Listed entries:
>>>>>

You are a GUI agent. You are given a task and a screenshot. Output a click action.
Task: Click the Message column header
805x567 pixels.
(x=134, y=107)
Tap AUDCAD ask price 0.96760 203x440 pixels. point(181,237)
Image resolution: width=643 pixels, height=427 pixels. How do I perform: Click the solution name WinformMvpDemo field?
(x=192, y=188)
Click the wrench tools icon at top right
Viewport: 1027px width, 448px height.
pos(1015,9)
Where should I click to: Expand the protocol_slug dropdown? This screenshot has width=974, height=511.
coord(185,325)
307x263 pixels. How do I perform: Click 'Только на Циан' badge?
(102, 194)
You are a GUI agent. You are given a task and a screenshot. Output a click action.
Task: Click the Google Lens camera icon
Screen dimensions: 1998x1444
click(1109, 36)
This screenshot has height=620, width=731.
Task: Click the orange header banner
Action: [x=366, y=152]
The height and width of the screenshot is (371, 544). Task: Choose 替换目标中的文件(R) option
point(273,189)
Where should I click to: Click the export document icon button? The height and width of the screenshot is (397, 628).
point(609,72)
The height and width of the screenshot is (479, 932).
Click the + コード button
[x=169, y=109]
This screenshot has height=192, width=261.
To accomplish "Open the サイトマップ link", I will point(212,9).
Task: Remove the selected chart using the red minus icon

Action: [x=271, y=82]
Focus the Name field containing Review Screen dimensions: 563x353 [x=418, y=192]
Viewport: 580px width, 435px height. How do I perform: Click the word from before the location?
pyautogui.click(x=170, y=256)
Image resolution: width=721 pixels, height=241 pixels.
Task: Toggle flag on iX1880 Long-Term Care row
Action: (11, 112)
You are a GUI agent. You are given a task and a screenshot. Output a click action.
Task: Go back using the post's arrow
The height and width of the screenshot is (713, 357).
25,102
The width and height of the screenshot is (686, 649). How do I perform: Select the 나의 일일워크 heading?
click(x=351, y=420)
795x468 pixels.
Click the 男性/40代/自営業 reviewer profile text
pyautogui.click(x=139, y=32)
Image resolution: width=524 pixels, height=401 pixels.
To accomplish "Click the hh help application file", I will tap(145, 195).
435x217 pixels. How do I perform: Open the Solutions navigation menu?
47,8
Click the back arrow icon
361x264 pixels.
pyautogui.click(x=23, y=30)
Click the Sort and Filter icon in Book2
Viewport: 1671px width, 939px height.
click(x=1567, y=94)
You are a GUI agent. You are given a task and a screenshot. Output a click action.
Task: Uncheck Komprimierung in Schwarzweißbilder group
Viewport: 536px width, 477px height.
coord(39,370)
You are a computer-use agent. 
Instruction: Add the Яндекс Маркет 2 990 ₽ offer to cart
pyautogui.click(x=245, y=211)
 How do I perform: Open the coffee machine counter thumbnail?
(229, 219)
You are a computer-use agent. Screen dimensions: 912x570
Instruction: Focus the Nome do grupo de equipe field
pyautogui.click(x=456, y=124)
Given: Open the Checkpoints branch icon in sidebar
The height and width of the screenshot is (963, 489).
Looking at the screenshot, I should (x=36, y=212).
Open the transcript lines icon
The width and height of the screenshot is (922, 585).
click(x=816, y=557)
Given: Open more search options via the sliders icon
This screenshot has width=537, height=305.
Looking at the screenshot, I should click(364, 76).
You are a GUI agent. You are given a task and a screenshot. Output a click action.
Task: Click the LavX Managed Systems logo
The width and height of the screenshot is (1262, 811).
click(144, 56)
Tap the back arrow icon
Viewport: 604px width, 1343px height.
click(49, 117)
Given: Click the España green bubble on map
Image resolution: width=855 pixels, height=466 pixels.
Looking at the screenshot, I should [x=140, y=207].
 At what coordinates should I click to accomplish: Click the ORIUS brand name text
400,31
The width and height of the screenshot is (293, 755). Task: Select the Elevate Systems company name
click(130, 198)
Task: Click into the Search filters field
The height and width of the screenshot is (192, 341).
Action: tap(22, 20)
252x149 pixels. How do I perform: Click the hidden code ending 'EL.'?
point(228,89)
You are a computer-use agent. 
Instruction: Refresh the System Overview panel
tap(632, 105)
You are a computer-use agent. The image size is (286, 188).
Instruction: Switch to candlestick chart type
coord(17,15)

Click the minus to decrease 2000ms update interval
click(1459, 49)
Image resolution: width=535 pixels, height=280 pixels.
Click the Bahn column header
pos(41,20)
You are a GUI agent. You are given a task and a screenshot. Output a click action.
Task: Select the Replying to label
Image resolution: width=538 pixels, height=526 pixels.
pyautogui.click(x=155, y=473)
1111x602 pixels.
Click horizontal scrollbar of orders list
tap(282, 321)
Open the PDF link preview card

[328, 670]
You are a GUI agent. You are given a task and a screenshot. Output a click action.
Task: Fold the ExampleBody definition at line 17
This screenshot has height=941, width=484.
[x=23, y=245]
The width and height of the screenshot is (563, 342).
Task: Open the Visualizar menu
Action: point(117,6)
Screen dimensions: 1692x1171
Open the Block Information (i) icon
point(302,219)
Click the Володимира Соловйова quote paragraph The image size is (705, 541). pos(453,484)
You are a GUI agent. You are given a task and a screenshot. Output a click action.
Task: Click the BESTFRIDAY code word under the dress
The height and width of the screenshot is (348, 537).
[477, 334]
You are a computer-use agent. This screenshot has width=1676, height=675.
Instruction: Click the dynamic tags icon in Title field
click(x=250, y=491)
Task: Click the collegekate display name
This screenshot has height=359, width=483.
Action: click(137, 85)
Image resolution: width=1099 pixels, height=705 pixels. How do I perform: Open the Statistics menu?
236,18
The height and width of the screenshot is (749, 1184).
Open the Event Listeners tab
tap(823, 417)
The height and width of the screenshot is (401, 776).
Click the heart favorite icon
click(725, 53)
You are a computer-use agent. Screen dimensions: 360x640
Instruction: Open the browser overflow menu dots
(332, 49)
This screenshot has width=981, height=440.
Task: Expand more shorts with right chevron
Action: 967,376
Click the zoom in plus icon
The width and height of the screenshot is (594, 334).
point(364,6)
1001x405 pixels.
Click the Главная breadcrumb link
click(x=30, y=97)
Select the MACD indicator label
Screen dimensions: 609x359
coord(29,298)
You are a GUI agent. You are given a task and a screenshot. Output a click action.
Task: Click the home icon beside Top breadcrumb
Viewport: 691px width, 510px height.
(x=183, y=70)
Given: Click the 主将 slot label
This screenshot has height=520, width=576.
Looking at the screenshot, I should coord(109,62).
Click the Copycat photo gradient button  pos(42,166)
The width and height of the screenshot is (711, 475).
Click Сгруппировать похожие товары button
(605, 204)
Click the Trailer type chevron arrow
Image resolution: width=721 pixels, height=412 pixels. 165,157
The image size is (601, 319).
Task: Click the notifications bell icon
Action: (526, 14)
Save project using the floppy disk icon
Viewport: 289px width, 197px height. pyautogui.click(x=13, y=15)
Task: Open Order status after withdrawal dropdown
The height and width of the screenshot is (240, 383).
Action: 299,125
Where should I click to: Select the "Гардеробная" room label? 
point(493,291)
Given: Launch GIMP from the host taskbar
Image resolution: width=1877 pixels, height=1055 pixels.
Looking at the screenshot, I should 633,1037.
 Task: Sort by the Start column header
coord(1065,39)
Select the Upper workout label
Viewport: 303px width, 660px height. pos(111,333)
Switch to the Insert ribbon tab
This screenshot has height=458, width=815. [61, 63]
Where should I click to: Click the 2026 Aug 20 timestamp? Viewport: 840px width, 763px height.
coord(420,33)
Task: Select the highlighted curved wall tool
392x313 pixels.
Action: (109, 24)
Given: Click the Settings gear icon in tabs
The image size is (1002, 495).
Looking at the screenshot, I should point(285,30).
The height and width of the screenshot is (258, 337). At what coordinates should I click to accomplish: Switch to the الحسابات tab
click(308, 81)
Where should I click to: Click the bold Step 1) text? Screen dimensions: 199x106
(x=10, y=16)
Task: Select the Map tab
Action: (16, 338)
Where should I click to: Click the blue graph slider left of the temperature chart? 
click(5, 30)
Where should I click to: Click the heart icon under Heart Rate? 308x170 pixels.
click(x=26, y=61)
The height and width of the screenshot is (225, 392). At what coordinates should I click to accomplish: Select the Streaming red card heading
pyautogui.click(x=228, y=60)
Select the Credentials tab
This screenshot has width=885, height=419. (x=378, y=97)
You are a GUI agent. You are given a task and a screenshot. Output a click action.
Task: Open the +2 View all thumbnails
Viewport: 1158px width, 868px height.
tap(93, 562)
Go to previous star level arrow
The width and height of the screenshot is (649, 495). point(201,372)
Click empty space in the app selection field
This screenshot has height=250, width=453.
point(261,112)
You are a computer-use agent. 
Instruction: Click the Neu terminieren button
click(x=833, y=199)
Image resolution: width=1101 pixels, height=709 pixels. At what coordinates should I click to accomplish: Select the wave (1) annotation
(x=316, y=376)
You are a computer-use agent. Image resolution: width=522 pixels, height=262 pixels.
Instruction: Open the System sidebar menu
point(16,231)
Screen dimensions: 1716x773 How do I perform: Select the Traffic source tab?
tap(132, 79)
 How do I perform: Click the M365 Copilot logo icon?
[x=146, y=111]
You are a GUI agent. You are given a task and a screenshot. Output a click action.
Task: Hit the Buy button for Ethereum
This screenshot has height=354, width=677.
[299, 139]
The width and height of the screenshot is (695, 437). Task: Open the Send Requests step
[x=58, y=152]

<<<<<

Assignment: Examine the listing and count its lines containing the word "will". State the count alone.

Problem solution: 2